> **Exercise instructions**:
What lines in the listing below hold the string "black"? Please copy them out.

> **Exercise material**:

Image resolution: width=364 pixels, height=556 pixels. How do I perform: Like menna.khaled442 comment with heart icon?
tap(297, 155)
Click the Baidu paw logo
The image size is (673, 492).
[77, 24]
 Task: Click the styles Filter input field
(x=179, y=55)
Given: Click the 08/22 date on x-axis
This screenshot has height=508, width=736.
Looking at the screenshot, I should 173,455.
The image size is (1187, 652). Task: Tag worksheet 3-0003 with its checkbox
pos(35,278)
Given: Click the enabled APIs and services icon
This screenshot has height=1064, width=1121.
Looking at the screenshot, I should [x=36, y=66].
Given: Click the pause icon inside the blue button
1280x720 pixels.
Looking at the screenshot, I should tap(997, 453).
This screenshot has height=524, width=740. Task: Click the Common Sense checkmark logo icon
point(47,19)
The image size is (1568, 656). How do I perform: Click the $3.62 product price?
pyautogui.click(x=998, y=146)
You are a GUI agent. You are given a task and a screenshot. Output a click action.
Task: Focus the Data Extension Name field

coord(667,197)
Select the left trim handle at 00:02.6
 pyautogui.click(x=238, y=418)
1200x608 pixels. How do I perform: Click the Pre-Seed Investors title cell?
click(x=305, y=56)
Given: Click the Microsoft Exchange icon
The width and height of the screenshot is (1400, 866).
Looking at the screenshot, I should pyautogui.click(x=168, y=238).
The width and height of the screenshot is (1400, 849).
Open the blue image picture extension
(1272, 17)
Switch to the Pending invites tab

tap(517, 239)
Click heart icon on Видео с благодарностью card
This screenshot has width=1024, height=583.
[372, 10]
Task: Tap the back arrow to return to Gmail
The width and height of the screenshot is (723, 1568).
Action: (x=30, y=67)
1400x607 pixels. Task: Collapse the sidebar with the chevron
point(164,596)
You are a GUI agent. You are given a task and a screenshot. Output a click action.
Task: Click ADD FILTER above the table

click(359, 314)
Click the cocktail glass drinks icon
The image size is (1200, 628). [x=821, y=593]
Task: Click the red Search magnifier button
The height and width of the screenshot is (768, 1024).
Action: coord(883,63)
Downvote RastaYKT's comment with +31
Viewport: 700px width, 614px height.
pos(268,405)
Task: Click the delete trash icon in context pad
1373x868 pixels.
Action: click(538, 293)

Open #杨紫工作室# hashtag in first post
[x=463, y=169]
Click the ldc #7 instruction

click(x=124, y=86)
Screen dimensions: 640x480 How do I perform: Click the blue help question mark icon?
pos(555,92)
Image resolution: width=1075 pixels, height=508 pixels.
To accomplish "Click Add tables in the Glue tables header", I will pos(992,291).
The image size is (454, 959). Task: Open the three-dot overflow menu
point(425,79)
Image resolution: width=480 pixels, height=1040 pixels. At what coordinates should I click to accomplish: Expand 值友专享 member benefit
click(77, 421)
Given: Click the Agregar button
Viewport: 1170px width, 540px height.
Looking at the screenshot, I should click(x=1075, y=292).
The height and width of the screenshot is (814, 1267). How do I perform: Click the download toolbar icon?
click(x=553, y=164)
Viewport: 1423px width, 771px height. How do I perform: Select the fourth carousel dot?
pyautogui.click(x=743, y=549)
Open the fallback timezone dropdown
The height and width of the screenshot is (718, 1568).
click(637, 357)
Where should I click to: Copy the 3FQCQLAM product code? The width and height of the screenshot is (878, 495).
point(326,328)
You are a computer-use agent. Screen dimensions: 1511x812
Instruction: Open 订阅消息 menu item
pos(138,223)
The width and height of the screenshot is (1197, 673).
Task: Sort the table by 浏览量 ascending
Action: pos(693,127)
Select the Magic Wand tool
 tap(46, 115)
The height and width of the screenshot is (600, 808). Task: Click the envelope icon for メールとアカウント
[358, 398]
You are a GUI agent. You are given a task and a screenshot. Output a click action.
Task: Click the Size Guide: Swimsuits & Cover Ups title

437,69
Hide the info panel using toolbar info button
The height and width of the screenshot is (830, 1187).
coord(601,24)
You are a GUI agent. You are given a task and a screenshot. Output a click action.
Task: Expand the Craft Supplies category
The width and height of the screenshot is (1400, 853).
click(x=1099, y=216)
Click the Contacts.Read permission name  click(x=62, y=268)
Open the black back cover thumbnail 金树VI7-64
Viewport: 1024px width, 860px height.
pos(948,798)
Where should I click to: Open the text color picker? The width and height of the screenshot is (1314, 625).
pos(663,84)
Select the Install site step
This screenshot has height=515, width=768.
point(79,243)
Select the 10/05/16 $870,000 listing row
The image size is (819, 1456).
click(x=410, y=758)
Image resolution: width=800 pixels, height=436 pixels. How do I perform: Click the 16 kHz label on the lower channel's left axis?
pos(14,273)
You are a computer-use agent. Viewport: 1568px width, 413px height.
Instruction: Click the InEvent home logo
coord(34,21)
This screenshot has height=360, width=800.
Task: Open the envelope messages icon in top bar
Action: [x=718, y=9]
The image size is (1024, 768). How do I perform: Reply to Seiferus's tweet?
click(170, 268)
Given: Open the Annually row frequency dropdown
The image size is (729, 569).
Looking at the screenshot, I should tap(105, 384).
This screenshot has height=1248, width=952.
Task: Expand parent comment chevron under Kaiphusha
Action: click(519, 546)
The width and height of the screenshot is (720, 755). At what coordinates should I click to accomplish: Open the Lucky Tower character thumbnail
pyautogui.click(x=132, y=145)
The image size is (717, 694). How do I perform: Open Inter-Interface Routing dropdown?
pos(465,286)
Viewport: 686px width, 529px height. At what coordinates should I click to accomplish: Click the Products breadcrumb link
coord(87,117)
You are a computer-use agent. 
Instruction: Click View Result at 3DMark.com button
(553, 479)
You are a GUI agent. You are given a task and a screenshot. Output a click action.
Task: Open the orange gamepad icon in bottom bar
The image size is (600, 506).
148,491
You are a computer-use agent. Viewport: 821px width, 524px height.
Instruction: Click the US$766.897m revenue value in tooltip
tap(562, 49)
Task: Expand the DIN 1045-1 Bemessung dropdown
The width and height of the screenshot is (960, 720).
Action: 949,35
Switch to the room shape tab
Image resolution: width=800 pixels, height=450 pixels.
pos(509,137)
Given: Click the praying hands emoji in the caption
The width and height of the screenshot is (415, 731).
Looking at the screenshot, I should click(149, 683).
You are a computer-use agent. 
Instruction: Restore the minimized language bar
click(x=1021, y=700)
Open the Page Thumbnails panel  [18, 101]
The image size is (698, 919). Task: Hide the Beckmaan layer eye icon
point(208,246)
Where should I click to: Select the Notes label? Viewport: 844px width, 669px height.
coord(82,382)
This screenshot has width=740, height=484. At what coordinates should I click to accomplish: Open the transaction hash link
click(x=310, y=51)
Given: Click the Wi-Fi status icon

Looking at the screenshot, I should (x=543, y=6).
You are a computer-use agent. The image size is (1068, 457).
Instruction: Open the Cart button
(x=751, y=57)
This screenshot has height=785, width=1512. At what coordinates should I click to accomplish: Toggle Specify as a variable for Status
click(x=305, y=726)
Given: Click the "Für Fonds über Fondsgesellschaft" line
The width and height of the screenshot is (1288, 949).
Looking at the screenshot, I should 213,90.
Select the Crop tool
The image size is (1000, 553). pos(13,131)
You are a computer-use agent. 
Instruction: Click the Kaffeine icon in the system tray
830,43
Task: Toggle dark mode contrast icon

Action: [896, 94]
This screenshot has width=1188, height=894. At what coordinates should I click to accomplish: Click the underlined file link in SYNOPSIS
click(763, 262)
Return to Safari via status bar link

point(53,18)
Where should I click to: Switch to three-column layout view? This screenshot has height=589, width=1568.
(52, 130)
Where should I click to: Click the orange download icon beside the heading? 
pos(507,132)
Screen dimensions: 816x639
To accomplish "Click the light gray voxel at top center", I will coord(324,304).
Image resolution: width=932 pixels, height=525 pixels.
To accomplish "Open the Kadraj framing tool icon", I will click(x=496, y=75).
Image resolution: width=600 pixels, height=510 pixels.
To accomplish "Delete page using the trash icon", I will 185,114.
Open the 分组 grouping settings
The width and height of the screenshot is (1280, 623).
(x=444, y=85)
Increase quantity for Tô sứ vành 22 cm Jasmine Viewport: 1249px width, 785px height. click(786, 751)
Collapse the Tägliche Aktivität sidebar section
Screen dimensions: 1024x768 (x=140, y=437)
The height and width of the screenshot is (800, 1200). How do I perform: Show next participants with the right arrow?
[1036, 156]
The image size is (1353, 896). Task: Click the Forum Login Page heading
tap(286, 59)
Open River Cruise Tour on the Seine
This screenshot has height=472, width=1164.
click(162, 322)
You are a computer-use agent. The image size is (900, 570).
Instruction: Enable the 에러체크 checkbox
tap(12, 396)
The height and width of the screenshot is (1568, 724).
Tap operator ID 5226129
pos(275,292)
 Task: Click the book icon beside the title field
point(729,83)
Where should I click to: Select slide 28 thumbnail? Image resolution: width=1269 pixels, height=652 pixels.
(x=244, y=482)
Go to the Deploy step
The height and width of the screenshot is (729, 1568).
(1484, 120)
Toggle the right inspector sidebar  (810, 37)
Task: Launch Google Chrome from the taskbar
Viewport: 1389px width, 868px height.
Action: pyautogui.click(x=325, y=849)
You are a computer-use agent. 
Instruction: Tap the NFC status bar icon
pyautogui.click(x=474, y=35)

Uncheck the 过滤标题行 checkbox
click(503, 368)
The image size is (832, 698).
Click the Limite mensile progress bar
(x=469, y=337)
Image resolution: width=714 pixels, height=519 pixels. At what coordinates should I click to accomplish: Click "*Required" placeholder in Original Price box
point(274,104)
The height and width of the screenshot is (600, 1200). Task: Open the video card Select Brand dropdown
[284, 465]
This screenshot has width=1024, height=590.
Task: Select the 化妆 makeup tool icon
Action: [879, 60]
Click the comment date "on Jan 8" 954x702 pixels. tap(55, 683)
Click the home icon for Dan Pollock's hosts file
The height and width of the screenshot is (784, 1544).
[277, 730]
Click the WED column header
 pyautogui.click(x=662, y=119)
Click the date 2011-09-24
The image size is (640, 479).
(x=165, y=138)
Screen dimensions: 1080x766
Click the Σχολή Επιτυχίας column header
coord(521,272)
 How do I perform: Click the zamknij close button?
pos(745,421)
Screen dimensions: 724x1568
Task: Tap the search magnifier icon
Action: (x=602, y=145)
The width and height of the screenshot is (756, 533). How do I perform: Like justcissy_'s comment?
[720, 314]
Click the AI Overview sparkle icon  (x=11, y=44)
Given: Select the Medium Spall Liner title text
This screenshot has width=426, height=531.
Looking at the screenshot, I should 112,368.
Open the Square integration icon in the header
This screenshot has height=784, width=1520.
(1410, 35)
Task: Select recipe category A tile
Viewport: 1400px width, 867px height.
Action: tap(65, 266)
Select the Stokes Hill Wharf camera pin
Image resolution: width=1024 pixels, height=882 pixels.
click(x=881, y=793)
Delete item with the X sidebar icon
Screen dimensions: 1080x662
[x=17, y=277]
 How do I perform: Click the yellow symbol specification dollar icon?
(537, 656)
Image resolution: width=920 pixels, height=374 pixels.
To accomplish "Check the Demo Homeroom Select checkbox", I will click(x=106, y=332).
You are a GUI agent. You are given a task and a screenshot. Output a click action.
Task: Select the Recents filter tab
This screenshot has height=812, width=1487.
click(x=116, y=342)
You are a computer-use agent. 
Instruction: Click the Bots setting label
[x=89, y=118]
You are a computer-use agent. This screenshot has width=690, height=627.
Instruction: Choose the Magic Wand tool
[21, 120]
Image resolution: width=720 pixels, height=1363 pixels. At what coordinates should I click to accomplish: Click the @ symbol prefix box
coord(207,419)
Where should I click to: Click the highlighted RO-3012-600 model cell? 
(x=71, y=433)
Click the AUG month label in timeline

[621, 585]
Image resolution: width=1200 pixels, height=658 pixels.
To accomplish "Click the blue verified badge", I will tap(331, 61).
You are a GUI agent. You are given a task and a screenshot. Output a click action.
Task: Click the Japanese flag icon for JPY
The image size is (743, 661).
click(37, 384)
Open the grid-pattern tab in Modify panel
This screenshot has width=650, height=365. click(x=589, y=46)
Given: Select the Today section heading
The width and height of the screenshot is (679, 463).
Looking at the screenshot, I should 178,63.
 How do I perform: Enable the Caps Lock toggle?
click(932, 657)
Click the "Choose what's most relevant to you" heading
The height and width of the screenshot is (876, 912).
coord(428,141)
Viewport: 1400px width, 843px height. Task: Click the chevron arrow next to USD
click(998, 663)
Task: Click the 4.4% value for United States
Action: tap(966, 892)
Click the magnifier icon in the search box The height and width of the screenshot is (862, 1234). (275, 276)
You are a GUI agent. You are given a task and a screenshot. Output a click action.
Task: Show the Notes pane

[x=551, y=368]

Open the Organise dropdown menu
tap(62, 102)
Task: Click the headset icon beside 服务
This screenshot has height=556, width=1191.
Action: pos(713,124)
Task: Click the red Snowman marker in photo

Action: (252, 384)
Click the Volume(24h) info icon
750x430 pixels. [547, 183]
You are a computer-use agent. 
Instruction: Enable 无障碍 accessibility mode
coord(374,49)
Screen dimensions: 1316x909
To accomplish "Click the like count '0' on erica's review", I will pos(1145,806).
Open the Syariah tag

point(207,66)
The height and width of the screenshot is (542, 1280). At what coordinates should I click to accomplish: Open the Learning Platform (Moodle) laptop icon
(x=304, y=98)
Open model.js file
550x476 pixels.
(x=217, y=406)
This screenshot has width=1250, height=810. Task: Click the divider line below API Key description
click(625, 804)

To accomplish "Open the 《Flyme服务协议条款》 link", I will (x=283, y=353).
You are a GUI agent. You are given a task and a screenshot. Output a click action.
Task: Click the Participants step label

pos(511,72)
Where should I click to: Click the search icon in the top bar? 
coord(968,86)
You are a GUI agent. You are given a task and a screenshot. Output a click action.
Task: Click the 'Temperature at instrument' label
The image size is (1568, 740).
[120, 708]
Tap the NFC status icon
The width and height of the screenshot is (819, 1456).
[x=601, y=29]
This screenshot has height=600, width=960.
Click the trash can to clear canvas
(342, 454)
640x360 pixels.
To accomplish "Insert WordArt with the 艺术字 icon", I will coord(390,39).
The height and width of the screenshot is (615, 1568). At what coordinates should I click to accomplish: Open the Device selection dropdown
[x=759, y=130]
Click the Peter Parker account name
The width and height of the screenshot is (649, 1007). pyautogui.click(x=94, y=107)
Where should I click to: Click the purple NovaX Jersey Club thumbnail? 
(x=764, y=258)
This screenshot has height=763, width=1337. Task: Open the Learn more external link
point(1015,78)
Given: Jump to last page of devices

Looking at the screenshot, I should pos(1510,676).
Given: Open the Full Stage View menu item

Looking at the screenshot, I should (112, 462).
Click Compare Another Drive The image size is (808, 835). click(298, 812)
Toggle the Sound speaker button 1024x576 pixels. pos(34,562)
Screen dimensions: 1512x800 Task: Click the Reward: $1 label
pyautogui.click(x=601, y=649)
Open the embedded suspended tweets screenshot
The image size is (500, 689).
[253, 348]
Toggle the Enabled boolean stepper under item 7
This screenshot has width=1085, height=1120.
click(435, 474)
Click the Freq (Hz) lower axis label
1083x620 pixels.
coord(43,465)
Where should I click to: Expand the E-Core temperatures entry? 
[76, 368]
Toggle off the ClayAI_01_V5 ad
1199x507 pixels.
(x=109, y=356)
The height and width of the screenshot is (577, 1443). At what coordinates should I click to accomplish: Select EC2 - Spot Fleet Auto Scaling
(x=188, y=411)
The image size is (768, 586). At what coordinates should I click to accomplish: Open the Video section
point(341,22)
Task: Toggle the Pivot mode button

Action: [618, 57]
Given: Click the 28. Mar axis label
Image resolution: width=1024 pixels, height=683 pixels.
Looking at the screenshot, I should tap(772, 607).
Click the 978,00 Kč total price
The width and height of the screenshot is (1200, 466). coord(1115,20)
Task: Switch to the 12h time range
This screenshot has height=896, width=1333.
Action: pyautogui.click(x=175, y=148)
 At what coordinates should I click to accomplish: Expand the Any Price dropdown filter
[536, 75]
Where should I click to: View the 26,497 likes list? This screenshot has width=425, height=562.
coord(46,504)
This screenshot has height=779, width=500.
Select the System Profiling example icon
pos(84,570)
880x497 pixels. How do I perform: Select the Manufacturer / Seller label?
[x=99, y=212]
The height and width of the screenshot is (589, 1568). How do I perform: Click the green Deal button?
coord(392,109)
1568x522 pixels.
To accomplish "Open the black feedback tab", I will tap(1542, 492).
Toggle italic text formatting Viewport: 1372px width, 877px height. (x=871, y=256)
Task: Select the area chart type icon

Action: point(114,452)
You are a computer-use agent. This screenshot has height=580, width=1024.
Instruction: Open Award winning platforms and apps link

> **Result below**:
Open the black back cover thumbnail 金树VI7-64
To accomplish "Open the black feedback tab", I will tap(1542, 492).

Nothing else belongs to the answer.